Dataset records
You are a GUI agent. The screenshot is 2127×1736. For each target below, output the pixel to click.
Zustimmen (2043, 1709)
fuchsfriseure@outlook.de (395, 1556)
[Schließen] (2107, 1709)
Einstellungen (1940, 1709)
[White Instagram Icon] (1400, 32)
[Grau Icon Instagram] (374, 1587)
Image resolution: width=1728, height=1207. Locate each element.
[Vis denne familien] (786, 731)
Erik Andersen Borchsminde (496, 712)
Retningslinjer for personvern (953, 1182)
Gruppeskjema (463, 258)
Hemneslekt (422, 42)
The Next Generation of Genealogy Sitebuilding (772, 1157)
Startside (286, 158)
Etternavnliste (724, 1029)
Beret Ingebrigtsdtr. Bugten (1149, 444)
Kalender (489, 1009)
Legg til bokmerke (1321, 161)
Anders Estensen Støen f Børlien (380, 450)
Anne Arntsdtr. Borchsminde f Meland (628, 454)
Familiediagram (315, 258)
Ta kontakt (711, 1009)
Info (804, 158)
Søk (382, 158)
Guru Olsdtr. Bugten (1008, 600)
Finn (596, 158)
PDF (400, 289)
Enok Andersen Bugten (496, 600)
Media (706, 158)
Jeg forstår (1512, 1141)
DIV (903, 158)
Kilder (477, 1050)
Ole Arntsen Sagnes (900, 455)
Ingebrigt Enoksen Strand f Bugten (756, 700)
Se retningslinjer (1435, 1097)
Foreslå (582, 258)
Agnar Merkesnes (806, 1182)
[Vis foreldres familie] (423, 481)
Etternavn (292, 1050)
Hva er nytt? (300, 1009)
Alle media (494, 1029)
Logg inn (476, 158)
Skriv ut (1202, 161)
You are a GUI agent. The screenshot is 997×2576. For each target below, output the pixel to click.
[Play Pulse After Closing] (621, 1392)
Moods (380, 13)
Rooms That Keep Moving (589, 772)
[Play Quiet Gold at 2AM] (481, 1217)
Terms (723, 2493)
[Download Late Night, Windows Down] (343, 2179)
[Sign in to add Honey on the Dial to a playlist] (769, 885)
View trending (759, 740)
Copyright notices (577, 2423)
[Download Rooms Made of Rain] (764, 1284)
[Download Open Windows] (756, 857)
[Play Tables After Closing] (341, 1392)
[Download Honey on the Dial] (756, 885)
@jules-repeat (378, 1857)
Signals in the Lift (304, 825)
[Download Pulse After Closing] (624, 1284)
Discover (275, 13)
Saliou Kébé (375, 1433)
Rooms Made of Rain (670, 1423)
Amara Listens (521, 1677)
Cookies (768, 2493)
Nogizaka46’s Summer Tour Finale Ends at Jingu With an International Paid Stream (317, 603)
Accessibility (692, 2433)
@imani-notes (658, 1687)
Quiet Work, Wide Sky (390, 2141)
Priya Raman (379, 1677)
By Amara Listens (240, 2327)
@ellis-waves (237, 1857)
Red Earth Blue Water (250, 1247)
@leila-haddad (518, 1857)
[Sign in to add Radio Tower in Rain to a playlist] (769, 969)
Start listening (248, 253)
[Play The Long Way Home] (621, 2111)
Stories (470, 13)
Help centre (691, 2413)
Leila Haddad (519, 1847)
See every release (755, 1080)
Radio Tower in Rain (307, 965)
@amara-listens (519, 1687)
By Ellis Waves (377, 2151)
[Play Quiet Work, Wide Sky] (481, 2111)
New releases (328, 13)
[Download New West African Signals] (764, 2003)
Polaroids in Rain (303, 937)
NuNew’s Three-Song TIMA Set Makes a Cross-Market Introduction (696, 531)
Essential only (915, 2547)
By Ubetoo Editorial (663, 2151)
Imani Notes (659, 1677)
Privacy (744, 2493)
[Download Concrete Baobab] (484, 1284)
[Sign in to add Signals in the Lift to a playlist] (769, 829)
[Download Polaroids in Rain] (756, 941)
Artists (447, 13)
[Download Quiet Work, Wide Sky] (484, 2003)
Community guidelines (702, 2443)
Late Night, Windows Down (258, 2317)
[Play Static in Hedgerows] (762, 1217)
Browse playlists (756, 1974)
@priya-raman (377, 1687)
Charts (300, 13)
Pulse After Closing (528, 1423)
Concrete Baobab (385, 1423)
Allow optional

▸ WHAT IS REQUIRED
Would you please give all of the records again exactly as they stand?

▸ TASK RESPONSE
You are a GUI agent. The screenshot is 2127×1736. For each target below, output the pixel to click.
Zustimmen (2043, 1709)
fuchsfriseure@outlook.de (395, 1556)
[Schließen] (2107, 1709)
Einstellungen (1940, 1709)
[White Instagram Icon] (1400, 32)
[Grau Icon Instagram] (374, 1587)
Image resolution: width=1728, height=1207. Locate each element.
[Vis denne familien] (786, 731)
Erik Andersen Borchsminde (496, 712)
Retningslinjer for personvern (953, 1182)
Gruppeskjema (463, 258)
Hemneslekt (422, 42)
The Next Generation of Genealogy Sitebuilding (772, 1157)
Startside (286, 158)
Etternavnliste (724, 1029)
Beret Ingebrigtsdtr. Bugten (1149, 444)
Kalender (489, 1009)
Legg til bokmerke (1321, 161)
Anders Estensen Støen f Børlien (380, 450)
Anne Arntsdtr. Borchsminde f Meland (628, 454)
Familiediagram (315, 258)
Ta kontakt (711, 1009)
Info (804, 158)
Søk (382, 158)
Guru Olsdtr. Bugten (1008, 600)
Finn (596, 158)
PDF (400, 289)
Enok Andersen Bugten (496, 600)
Media (706, 158)
Jeg forstår (1512, 1141)
DIV (903, 158)
Kilder (477, 1050)
Ole Arntsen Sagnes (900, 455)
Ingebrigt Enoksen Strand f Bugten (756, 700)
Se retningslinjer (1435, 1097)
Foreslå (582, 258)
Agnar Merkesnes (806, 1182)
[Vis foreldres familie] (423, 481)
Etternavn (292, 1050)
Hva er nytt? (300, 1009)
Alle media (494, 1029)
Logg inn (476, 158)
Skriv ut (1202, 161)
You are a GUI agent. The screenshot is 997×2576. For each target below, output the pixel to click.
[Play Pulse After Closing] (621, 1392)
Moods (380, 13)
Rooms That Keep Moving (589, 772)
[Play Quiet Gold at 2AM] (481, 1217)
Terms (723, 2493)
[Download Late Night, Windows Down] (343, 2179)
[Sign in to add Honey on the Dial to a playlist] (769, 885)
View trending (759, 740)
Copyright notices (577, 2423)
[Download Rooms Made of Rain] (764, 1284)
[Download Open Windows] (756, 857)
[Play Tables After Closing] (341, 1392)
[Download Honey on the Dial] (756, 885)
@jules-repeat (378, 1857)
Signals in the Lift (304, 825)
[Download Pulse After Closing] (624, 1284)
Discover (275, 13)
Saliou Kébé (375, 1433)
Rooms Made of Rain (670, 1423)
Amara Listens (521, 1677)
Cookies (768, 2493)
Nogizaka46’s Summer Tour Finale Ends at Jingu With an International Paid Stream (317, 603)
Accessibility (692, 2433)
@imani-notes (658, 1687)
Quiet Work, Wide Sky (390, 2141)
Priya Raman (379, 1677)
By Amara Listens (240, 2327)
@ellis-waves (237, 1857)
Red Earth Blue Water (250, 1247)
@leila-haddad (518, 1857)
[Sign in to add Radio Tower in Rain to a playlist] (769, 969)
Start listening (248, 253)
[Play The Long Way Home] (621, 2111)
Stories (470, 13)
Help centre (691, 2413)
Leila Haddad (519, 1847)
See every release (755, 1080)
Radio Tower in Rain (307, 965)
@amara-listens (519, 1687)
By Ellis Waves (377, 2151)
[Play Quiet Work, Wide Sky] (481, 2111)
New releases (328, 13)
[Download New West African Signals] (764, 2003)
Polaroids in Rain (303, 937)
NuNew’s Three-Song TIMA Set Makes a Cross-Market Introduction (696, 531)
Essential only (915, 2547)
By Ubetoo Editorial (663, 2151)
Imani Notes (659, 1677)
Privacy (744, 2493)
[Download Concrete Baobab] (484, 1284)
[Sign in to add Signals in the Lift to a playlist] (769, 829)
[Download Polaroids in Rain] (756, 941)
Artists (447, 13)
[Download Quiet Work, Wide Sky] (484, 2003)
Community guidelines (702, 2443)
Late Night, Windows Down (258, 2317)
[Play Static in Hedgerows] (762, 1217)
Browse playlists (756, 1974)
@priya-raman (377, 1687)
Charts (300, 13)
Pulse After Closing (528, 1423)
Concrete Baobab (385, 1423)
Allow optional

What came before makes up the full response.